Einerseits sind Merkel und Steinmeier zwei der größten Feindbilder im Forum. Andererseits überwiegt hier wohl die Nähe zu Putin, so dass man viel Milde walten lässt bei der Beurteilung einer Politik, die sich über alle Warnungen hinwegsetzte und sich spätestens im Februar 2022 als naiv erwies.
Nun hängt man hier an den Lippen von Politiker:innen von AfD und den Linken, die auch nach dem russischen Überfall auf die Ukraine eifrig Kreml-Propaganda aufsagen, so wie sie das damals in der DDR gelernt haben.
Die ungekrönte Königin in dieser Disziplin - eine gewisse Sahra Wagenknecht, die einen oder zwei Tage (!) vor dem russischen Einmarsch folgendes sagte:

»Russland hat faktisch kein Interesse, einzumarschieren. (...) Wir können heilfroh sein, dass Putin nicht so ist, wie er dargestellt wird: ein durchgeknallter Nationalist, der sich berauscht, Grenzen zu verschieben.«

Das ist die Art von Expertise, die sich ein Land wie Deutschland nicht leisten kann.

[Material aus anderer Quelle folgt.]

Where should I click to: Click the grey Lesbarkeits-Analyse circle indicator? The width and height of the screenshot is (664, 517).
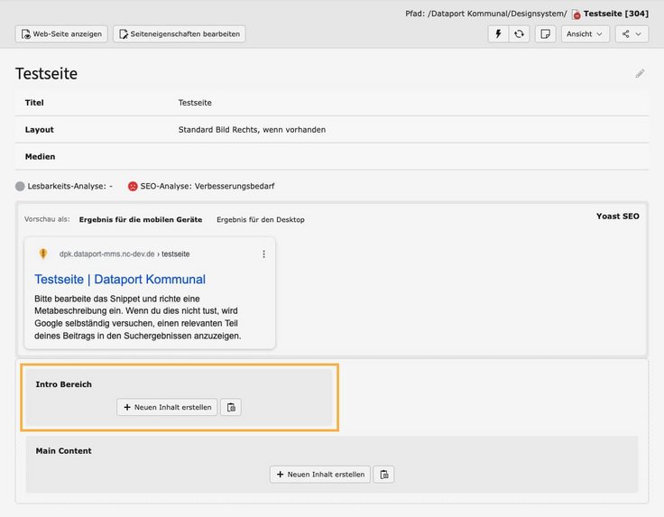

Dorothee Sehrt-Irrek | Sa., 15. Juli 2023 - 10:19

Merkel mit Putin, Merkel mit Erdogan, Merkel mit usw.?
Aber nur überlegt.
Erdogan hat m.E. aber offen aufbegehrt.
Er hatte evtl. keine Lust von "Merkels Gnaden" an der langen Leine gehalten zu werden? Der Rest wusste Bescheid?
Wie ich schon sagte, man sollte die Politik der DDR für evtl. diese Entwicklung nicht ausser Acht lassen.
Das "von oben" gefiel den Polen und anderen Staaten aber auch nicht.
Wichtig war dann eventuell, dass Deutschland für "Alles und Jeden schuldig" war, jedenfalls zahlte?
Kohl und Merkel waren evtl. teuer, wie teuer die DDR-Regierungen für deren Bürger waren, kann ich nicht einschätzen. Ich habe mich über die Verwahrlosung in der DDR jedenfalls gewundert.
Das System scheint mir aber neu.
Wenn es aber alle Welt so möchte, bitte sehr.
Eine Gegenüberlegung wäre vlt., was Deutschland denn bewegen könnte, ohne "für alles zu zahlen"?
Schwer zu sagen, aber wenn man nur bewegt, was man sowieso bewegt, kann das an die Substanz gehen?